**Task item**
Please return, exactly and only, the lines beginning at the top of the entries below and ending with the line containing "Task: Click 'Sehen"; keep out the pictures.

**Data provided**
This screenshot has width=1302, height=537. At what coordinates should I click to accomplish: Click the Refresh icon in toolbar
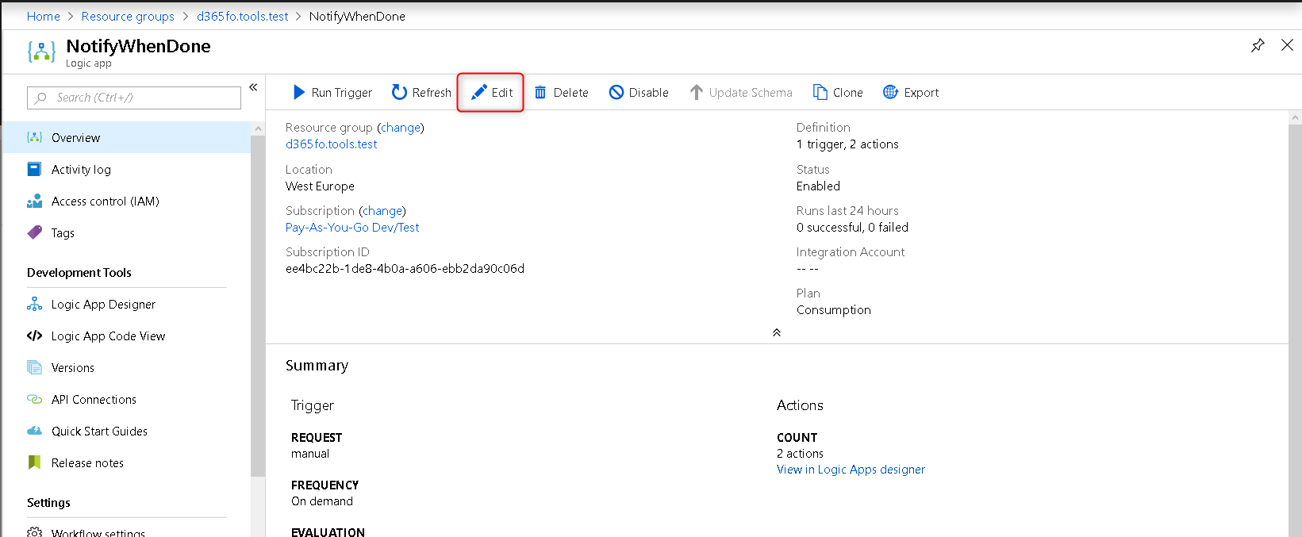pyautogui.click(x=399, y=93)
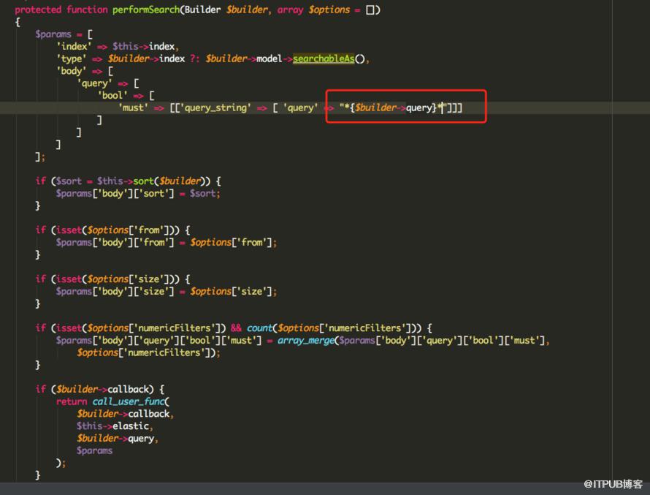
Task: Click the return keyword
Action: tap(72, 401)
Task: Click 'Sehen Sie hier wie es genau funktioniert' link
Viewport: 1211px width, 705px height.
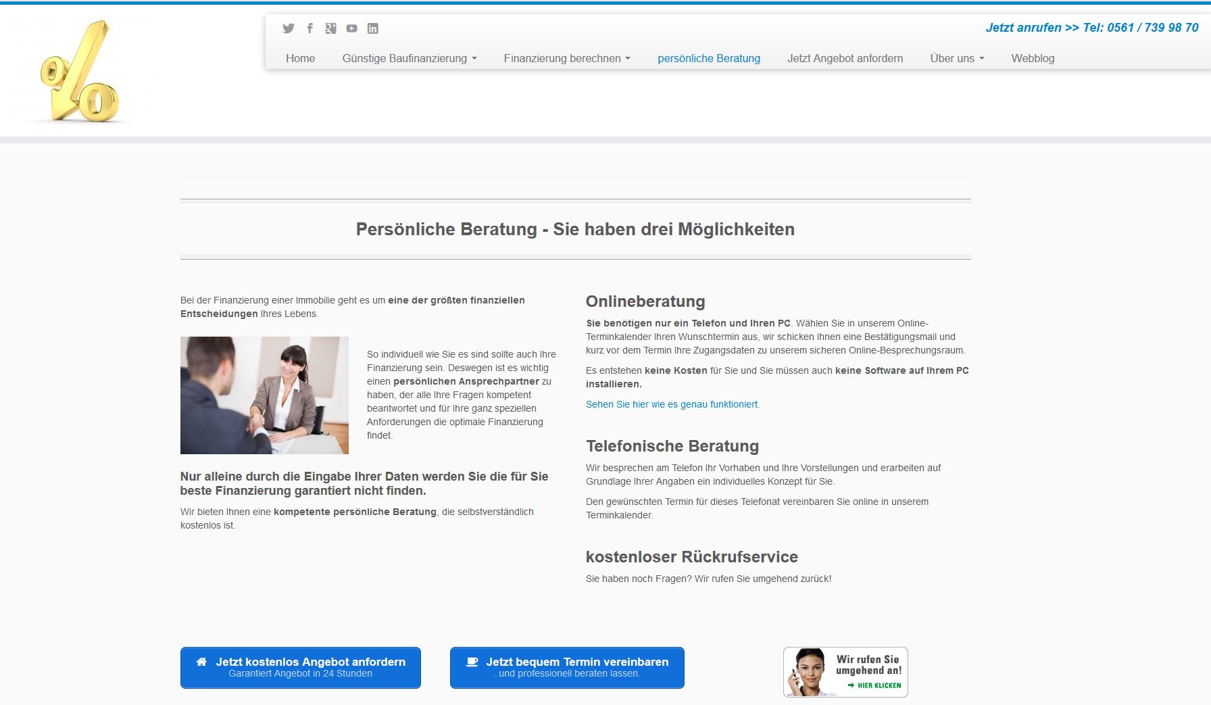Action: [x=672, y=404]
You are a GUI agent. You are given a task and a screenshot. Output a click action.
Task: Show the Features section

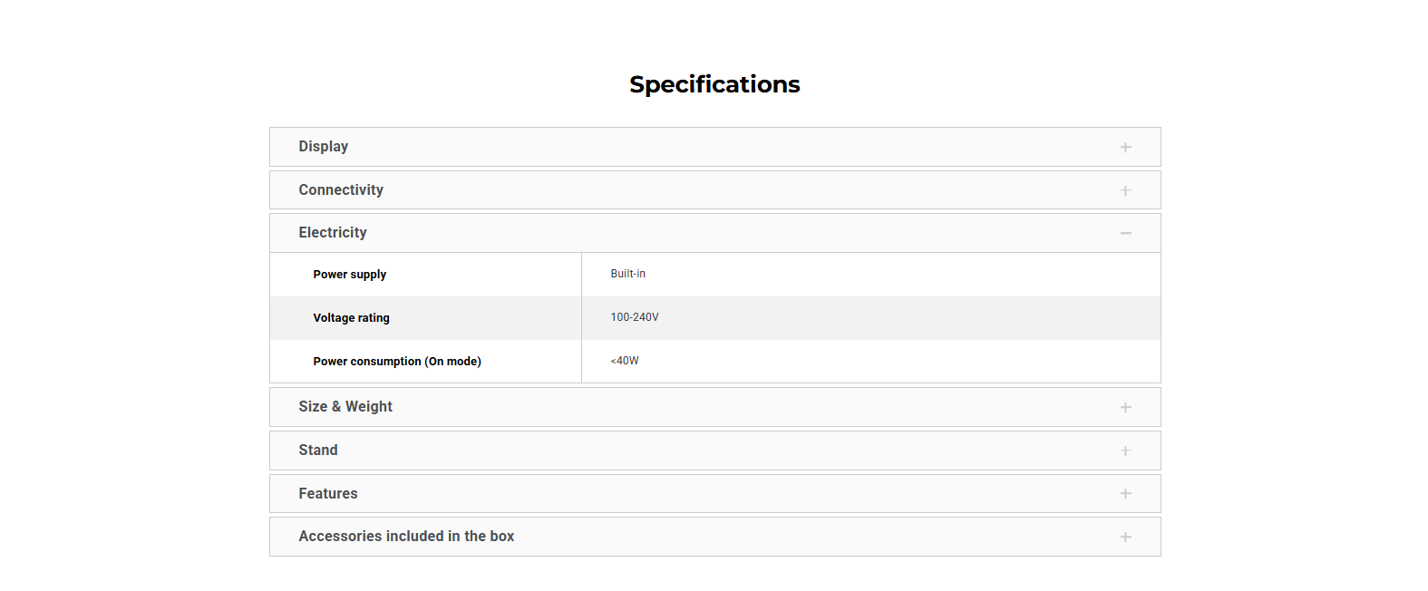click(328, 494)
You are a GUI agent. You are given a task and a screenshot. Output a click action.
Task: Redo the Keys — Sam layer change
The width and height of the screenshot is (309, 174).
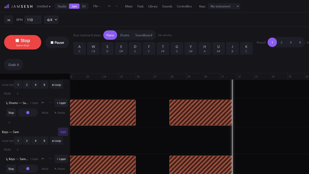click(50, 159)
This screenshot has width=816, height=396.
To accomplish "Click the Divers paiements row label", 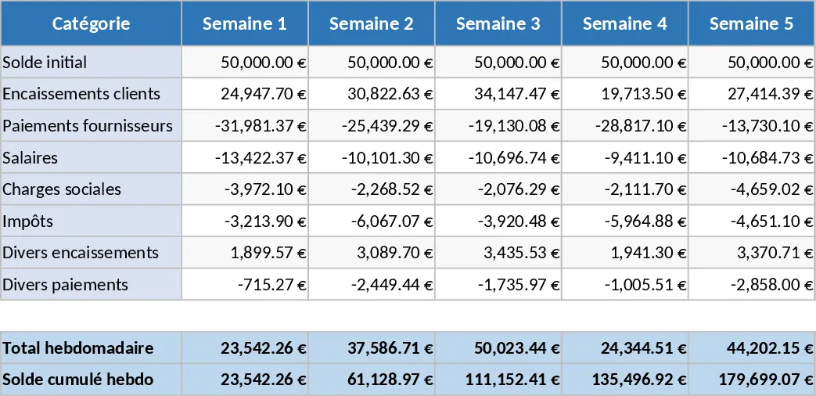I will click(x=91, y=284).
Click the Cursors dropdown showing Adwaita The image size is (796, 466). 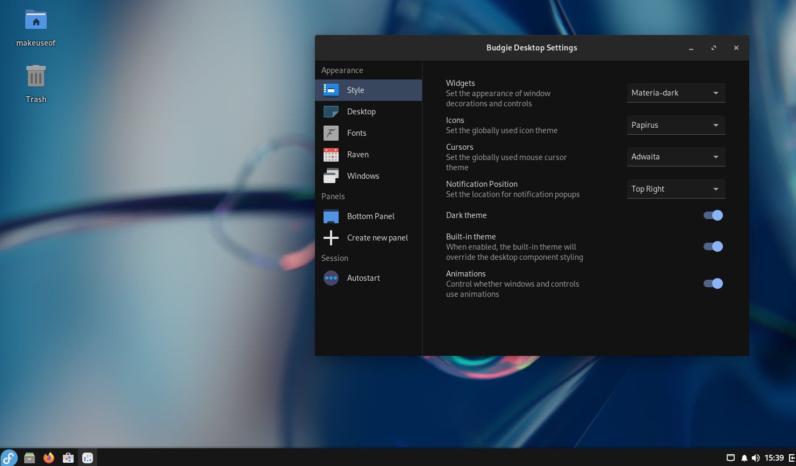[676, 157]
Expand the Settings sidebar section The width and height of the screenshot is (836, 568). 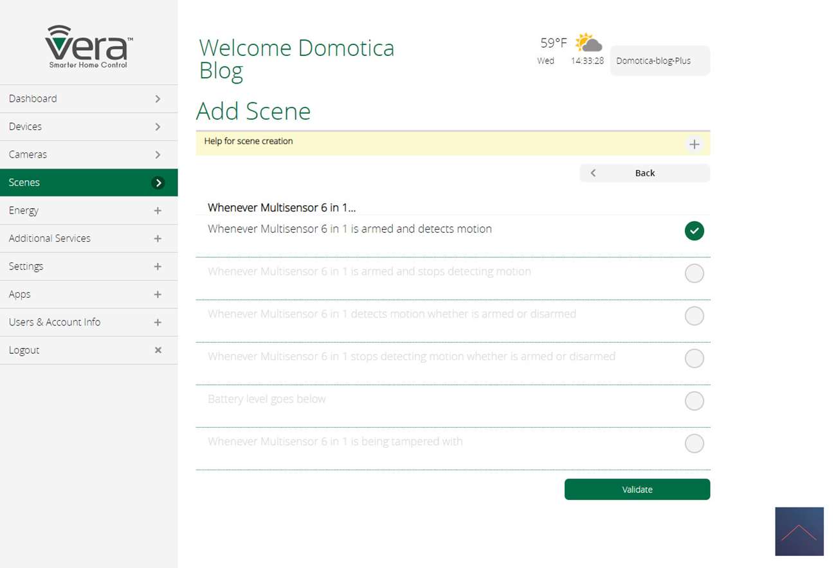click(x=158, y=266)
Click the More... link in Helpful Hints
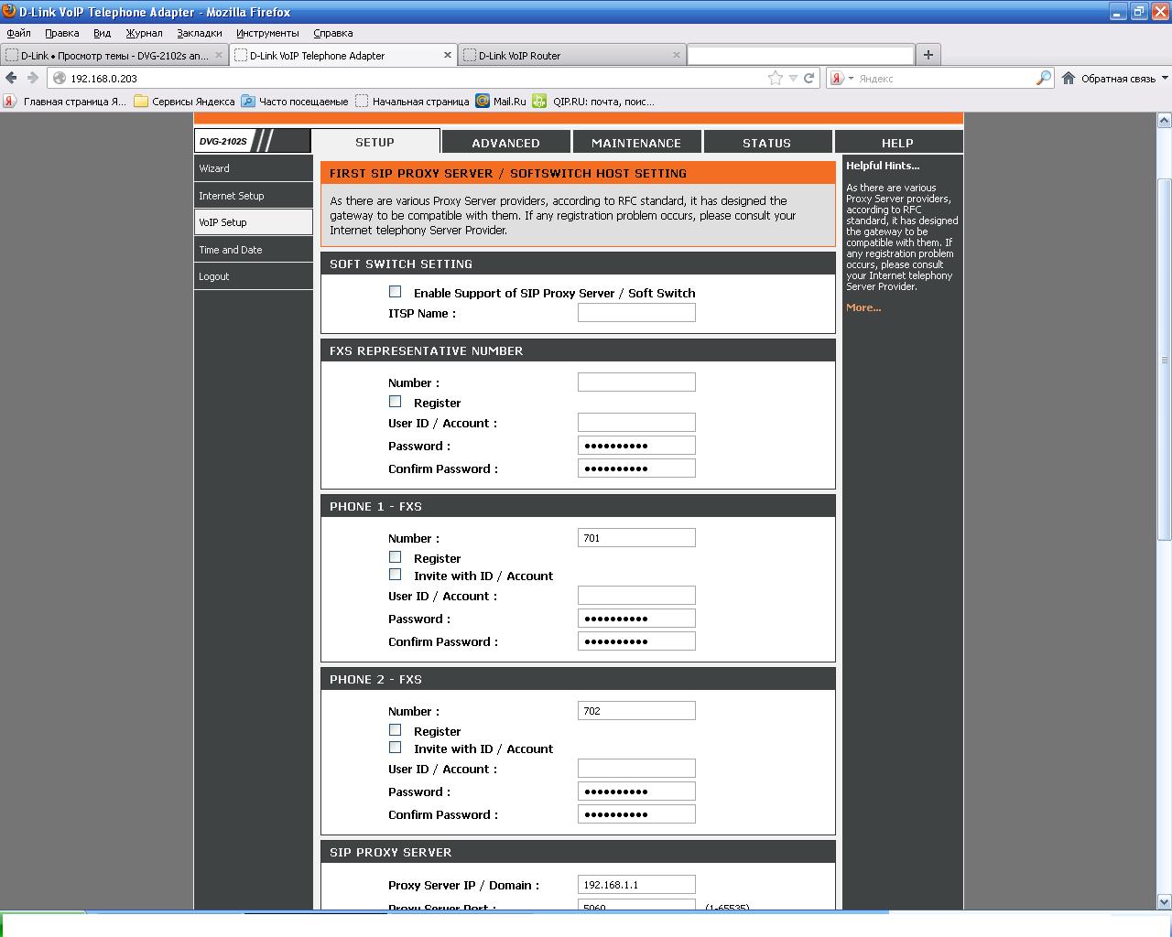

**Answer below**
This screenshot has width=1302, height=537. At what coordinates should I click to accomplish: Click the Refresh icon in toolbar
pyautogui.click(x=399, y=93)
Task: Click the return keyword
Action: tap(72, 401)
Task: Click 'Sehen Sie hier wie es genau funktioniert' link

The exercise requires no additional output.